Because we’ve all already seen every episode, right? It’s not like SVU requires deep focus and attention. The show has been on since 1999 and, with absolutely all due respect to Mariska Hargitay and Ice-T, let’s be real: we’re only watching the Stabler seasons and we don’t really fuck with season one, so we’ve got just 11 perfect seasons of “especially heinous” crimes.
The comforting gift of the Depression Procedural is that it’s basically adult Scooby-Doo. The bad guy is never the first guy you meet, never the Super Obvious Suspect. It’s probably the guy who’s too cooperative, who gives up his DNA sample within the first 15 minutes, you know? And we’ve got a wise-cracking team of Good Guys and the best episodes are when they’re not just co-workers, but friends. I care about the hypothetical dream of Tutuola and Munch opening up a bar together as much as I care about any other nerd fandom headcanon.

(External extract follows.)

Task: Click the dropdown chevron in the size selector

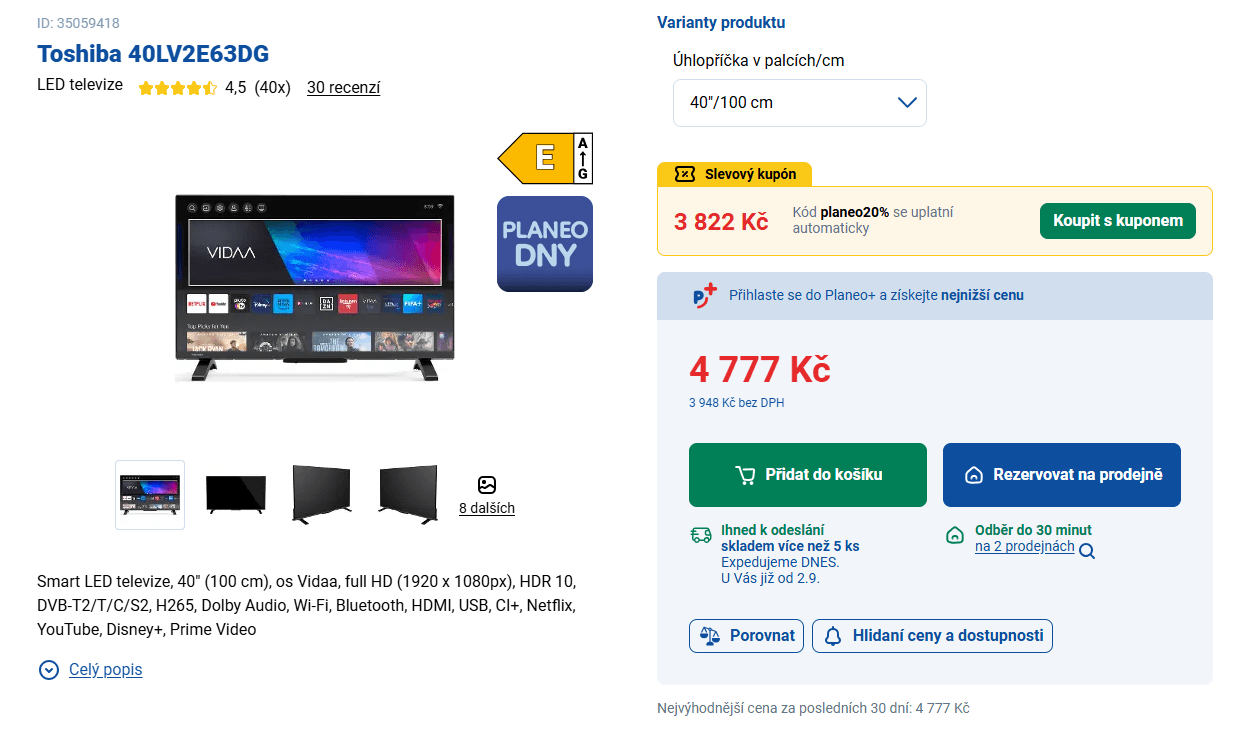Action: pyautogui.click(x=908, y=102)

(You show up for Benson and Stabler, but you stay for Tutuola and Munch.)
I’m massively Depressed now and, again, I spend most nights on the couch with SVU. Going to bed makes me sad, so I just don’t. The lights stay on, my dental hygiene fucking suffers, I rarely get changed into my pajamas… and I spend about 20 minutes trying to find an episode I don’t immediately, instantly recognize. (It’s gross to have a favorite SVU, you know what I mean?)
Going to bed makes me sad, because my dreams are vivid and hard lately and I do not want to give them anymore time than necessary, so I drown out the voices in my own head with those of Benson and Stabler.

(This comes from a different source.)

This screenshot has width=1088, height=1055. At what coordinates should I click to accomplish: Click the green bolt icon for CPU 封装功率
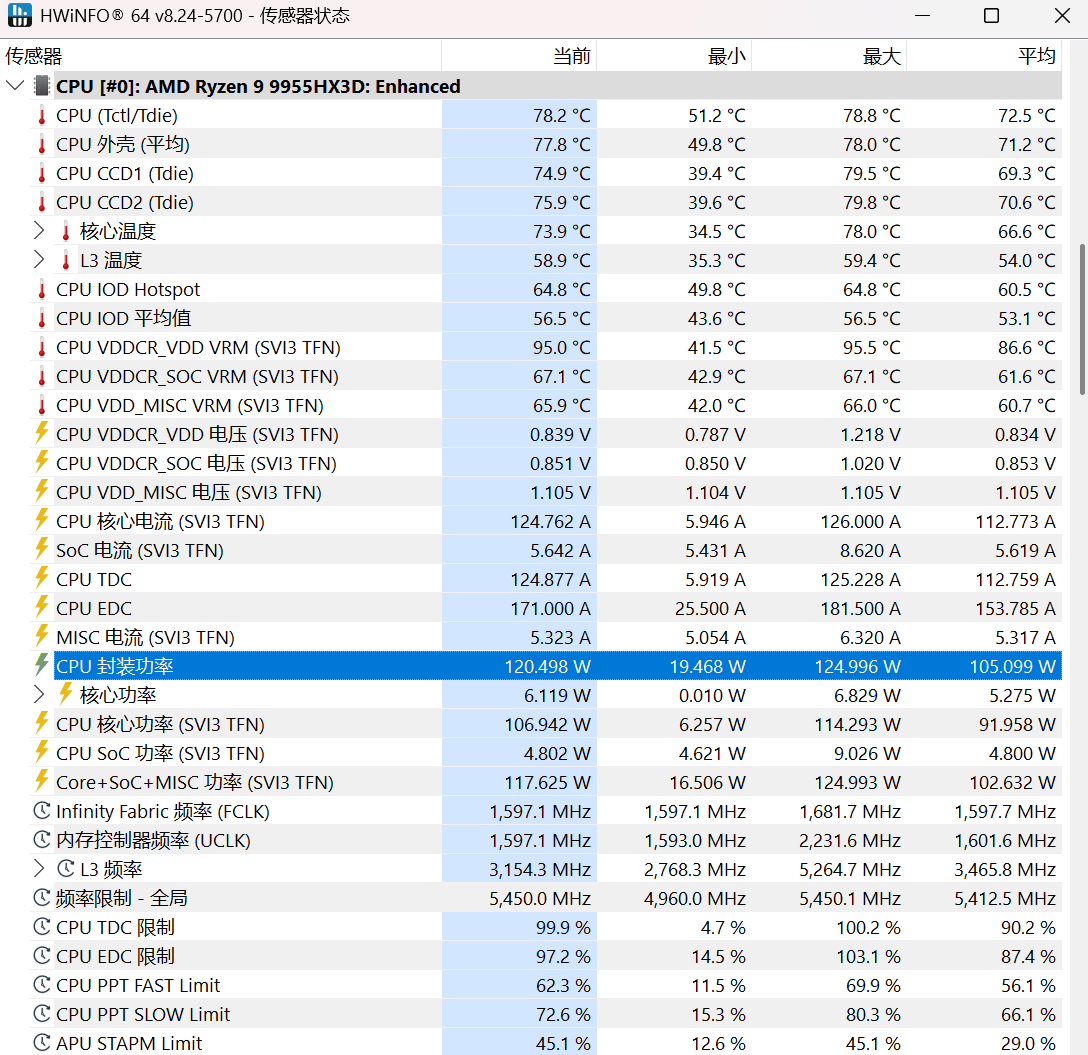coord(42,666)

Also… SVU is now sort of like a shorthand for how my loved ones take care of me. Sometimes I don’t want to talk, can’t bear to hear my own voice anymore… so, if I’m at my parents’ house and sunk into the couch, my folks know it’s time for an SVU marathon. My roommate now shares SVU and pizza with me on sad, lonely week nights.
My ideal Sunday is still a day on the couch with an SVU marathon. When the episodes just roll into each other, over and over and over again. When the familiar beats and exciting guest stars just wash over me. It’s like… if SVU can keep going all day, I guess so can I? I can make it through the week if I know I get to rest on Sunday.
Because sleep is not rest right now.